● EXERCISE AIM
Can you update the items below so that every "Screen dimensions" becomes "Display size", with nothing else changed? Leave the pictures out of your version.

[Entries taken from a collection]
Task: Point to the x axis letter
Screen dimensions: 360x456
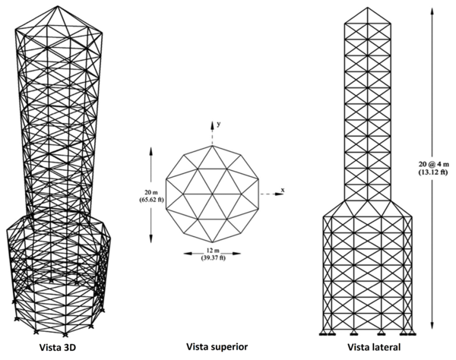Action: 282,188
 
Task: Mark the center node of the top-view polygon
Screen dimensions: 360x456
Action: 213,195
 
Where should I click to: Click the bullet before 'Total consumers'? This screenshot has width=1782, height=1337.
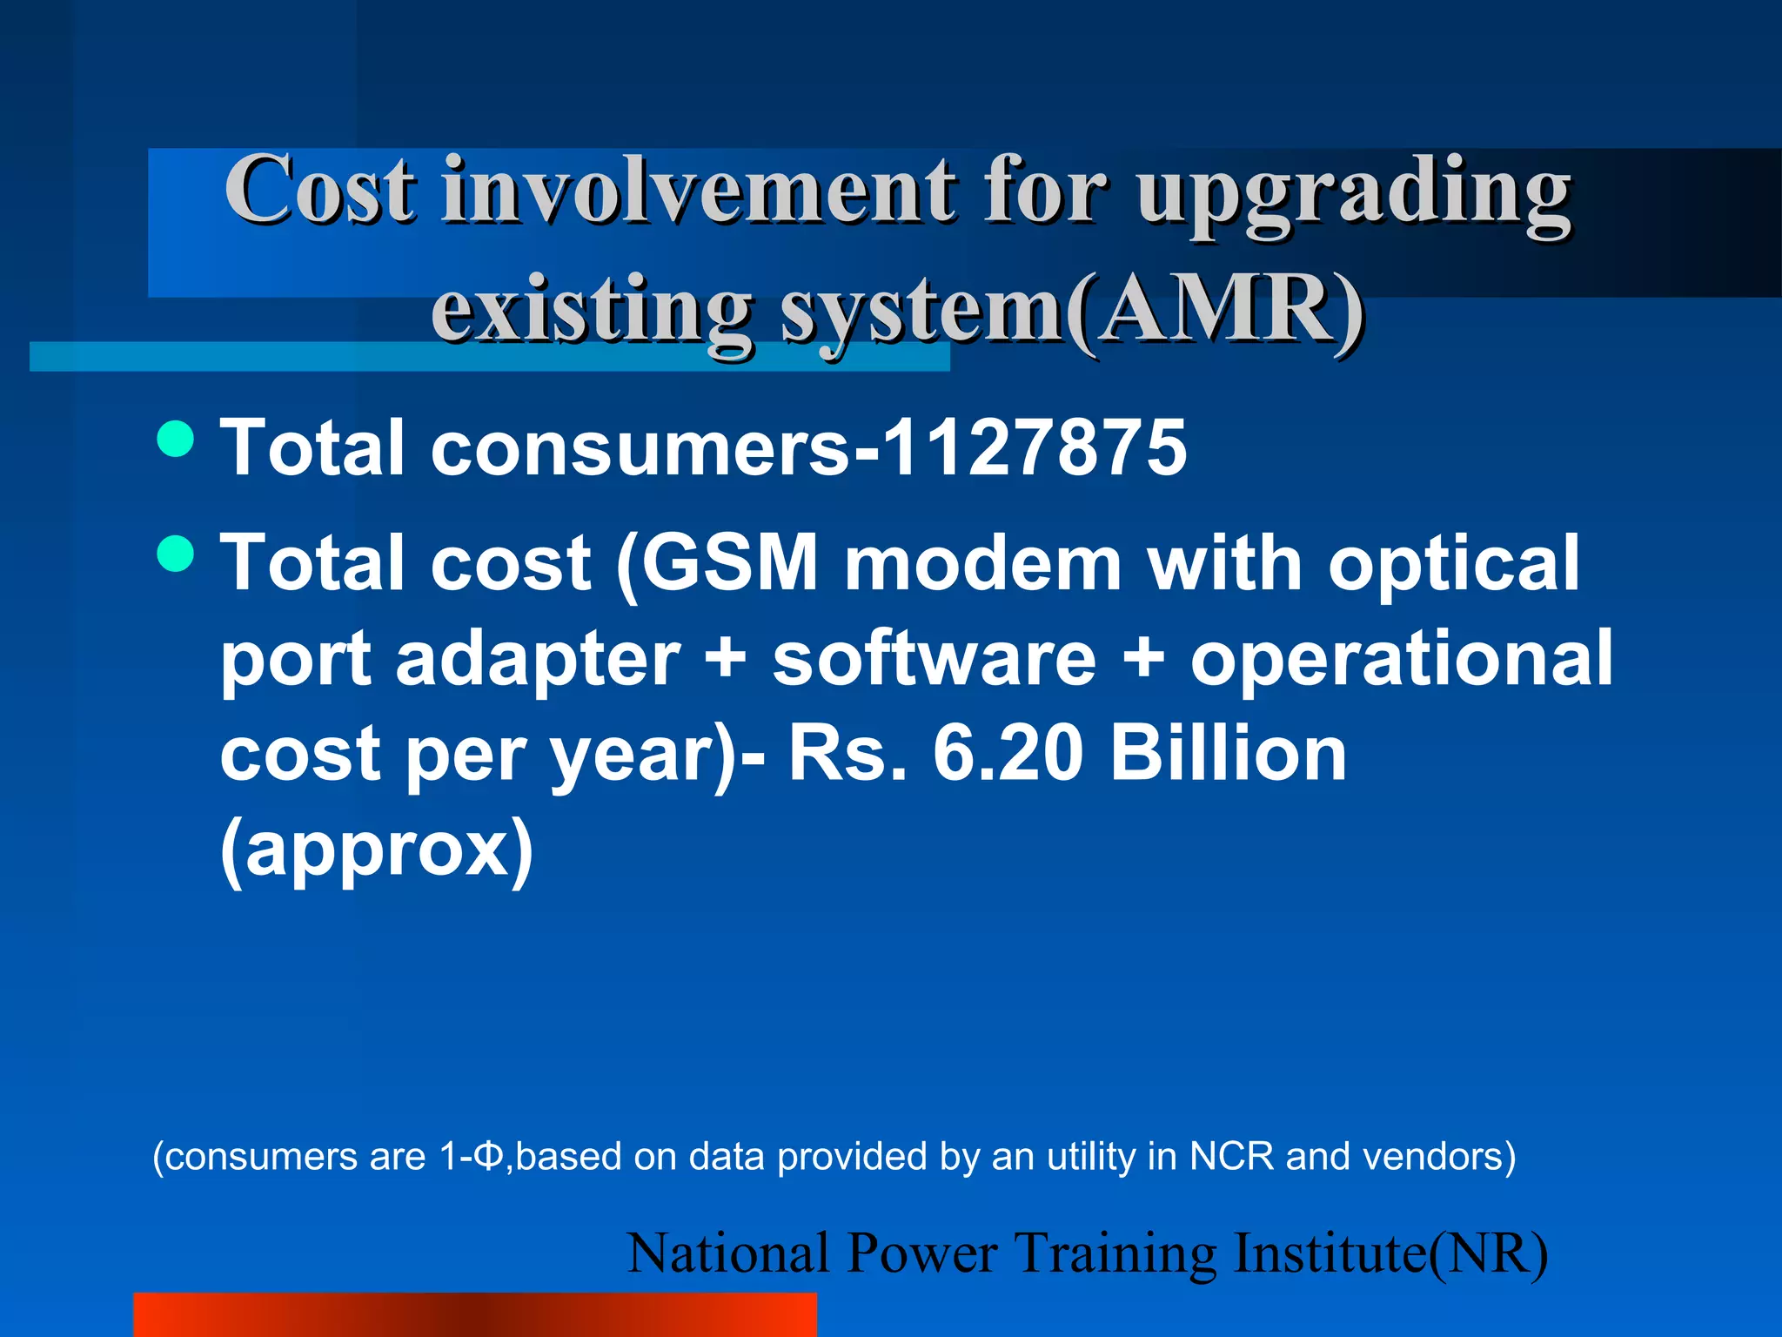(x=177, y=438)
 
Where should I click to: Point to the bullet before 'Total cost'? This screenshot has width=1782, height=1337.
(x=177, y=554)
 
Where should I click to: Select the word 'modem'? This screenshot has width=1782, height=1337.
(x=983, y=563)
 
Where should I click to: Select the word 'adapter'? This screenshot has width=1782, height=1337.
(x=538, y=660)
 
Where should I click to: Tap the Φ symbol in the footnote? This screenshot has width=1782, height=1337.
(x=490, y=1157)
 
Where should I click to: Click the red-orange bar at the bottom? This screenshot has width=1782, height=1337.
(x=475, y=1314)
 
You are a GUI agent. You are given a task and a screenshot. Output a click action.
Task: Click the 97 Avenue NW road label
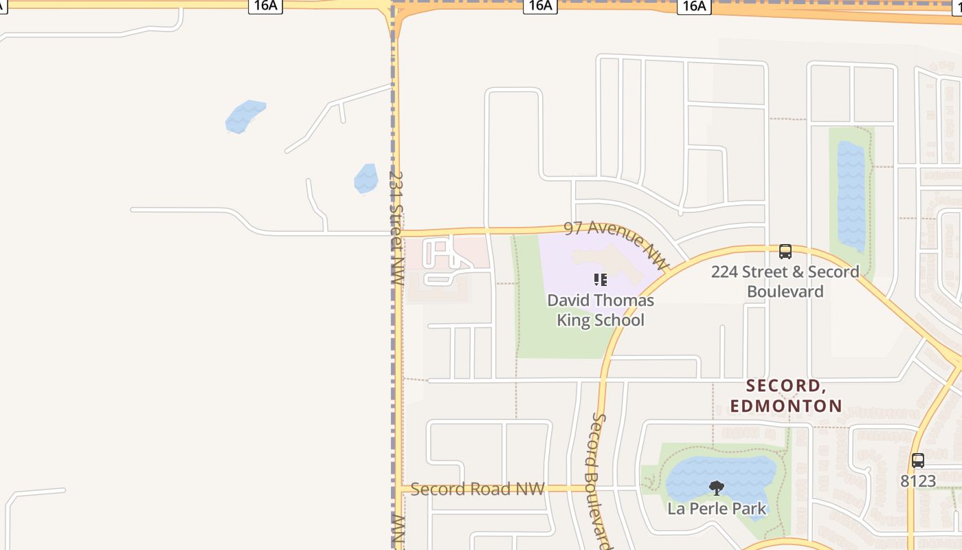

● THE ANSWER
Task: Point to the x axis letter
Display size: 360x456
Action: 282,188
 
Task: Mark the center node of the top-view polygon
Display size: 360x456
Action: 213,195
 
Where should I click to: Click the bullet before 'Total consumers'? This screenshot has width=1782, height=1337.
(x=177, y=438)
 
Where should I click to: Point to the bullet before 'Total cost'? This screenshot has width=1782, height=1337.
(x=177, y=554)
 
Where should I click to: Select the word 'modem'? This screenshot has width=1782, height=1337.
(x=983, y=563)
 
Where should I click to: Select the word 'adapter'? This screenshot has width=1782, height=1337.
(x=538, y=660)
 
Where should I click to: Tap the Φ symbol in the footnote? This screenshot has width=1782, height=1337.
(x=490, y=1157)
 
Where should I click to: Click the red-orange bar at the bottom? This screenshot has width=1782, height=1337.
(x=475, y=1314)
 
You are a GUI agent. You are given a task and a screenshot. Output a click action.
Task: Click the 97 Avenue NW road label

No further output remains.